Review Article


A systematic literature review of predicting diabetic retinopathy, nephropathy and neuropathy in patients with type 1 diabetes using machine learning

Qingqing Xu, Liye Wang, Sujit S. Sansgiry

Abstract

Background: Diabetic retinopathy, nephropathy and neuropathy in patients with type 1 diabetes (T1D) are microvascular complications that can adversely impact disease prognosis and incur greater healthcare costs. Early identification of patients at risk of these microvascular complications using predictive models through machine learning (ML) can be helpful in T1D management. The objective of current review was to systematically identify and summarize published predictive models that used ML to assess the risk of diabetic nephropathy, retinopathy and neuropathy in T1D patients.
Methods: A targeted review of English literature was undertaken in PubMed (http://www.ncbi.nlm.nih. gov/pubmed) and Google Scholar (http://scholar.google.com/) from January 1, 2016 to May 31, 2019. Eligible articles were also identified from cross-references. Following concepts were used in combination to conduct the search queries: diabetes, retinopathy, nephropathy, neuropathy, microvascular complication, risk/predictive model, and ML/artificial intelligence/data mining.
Results: A total of 3,769 hits were found from all sources combined, duplicates were removed, titles and abstracts were screened, 61 studies underwent full-text review and a total of six studies met the eligibility criteria. Among them, four studies had developed risk models using data obtained from T1D patients alone, whereas two used data from both T1D and type 2 diabetes (T2D) patients. There was only one study that evaluated all three types of microvascular complications while the other five focused on one individual complication, i.e., either diabetic retinopathy, nephropathy or neuropathy.
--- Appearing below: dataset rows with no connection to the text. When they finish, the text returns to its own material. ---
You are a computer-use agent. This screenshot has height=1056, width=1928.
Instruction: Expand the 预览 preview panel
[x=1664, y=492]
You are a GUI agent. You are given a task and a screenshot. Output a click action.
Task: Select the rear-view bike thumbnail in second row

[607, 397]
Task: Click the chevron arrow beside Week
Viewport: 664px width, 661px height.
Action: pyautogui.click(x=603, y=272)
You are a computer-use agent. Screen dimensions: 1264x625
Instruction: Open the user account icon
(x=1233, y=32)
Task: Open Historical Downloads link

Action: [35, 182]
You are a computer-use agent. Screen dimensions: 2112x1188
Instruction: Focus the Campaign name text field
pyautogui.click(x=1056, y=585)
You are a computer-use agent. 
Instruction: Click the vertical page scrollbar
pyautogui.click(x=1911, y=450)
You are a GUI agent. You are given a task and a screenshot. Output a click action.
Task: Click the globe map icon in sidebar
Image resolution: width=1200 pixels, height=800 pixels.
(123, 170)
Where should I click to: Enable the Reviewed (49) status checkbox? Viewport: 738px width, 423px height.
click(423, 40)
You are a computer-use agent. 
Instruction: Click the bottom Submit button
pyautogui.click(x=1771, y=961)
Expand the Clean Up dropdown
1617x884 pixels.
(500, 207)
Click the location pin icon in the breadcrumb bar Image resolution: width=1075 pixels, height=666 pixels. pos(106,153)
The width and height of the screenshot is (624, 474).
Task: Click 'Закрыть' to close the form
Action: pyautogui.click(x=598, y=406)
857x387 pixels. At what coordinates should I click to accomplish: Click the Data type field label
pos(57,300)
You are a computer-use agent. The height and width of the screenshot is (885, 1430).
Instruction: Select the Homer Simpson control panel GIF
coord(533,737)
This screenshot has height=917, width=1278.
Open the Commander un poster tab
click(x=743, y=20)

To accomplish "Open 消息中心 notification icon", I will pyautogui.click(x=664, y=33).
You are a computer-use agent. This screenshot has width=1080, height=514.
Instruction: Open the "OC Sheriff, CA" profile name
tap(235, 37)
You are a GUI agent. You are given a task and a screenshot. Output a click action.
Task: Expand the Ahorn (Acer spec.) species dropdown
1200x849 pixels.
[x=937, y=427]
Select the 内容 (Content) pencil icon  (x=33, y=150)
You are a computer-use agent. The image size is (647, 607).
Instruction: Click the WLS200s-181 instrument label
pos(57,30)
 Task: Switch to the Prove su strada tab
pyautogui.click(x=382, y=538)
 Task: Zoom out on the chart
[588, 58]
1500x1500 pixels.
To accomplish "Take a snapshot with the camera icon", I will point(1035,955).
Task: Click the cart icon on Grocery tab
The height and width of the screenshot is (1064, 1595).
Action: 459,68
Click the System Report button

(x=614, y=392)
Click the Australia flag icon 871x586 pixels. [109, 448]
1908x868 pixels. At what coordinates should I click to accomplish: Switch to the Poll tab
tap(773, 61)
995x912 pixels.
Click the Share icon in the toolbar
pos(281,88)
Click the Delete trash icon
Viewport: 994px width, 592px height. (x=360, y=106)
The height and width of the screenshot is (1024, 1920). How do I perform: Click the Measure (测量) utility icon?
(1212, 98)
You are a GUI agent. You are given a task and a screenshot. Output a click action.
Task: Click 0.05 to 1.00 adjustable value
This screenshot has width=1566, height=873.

Only two studies evaluated time to developing a complication. The other four studies assessed complications as either binary (yes/no) or categorical (multiple levels). Prediction models were built using cross-sectional data from survey questionnaire (n=1, Iran) and longitudinal data (n=5) which were further classified as sources of electronic medical records (EMR) (n=3, US: 1, Europe: 2), clinical trial (n=1, US) and prospective study (n=1, Europe). Common predictors across studies as well as across types of microvascular complications included age, gender, diabetes duration, BMI, blood pressure, lipid level, and mean or a single HbA1C value. Commonly used ML algorithms included classification and regression tree (CART) and random forest (RF) (CART/RF, n=3), support vector machines (SVMs, n=2), logistic regression (LR, n=2) and neural networks (NNs, n=1). Model performance was evaluated using area under curve (AUC, n=4) and accuracy (n=2). Only half (n=3) of the included studies tested their developed models in an external dataset of patients with T1D.
Conclusions: Overall, very few studies reported predictive models for diabetic retinopathy, nephropathy and neuropathy using ML specifically for T1D patients. Future research that utilizes contemporary clinical data from T1D patients to predict the three types of microvascular complications is needed.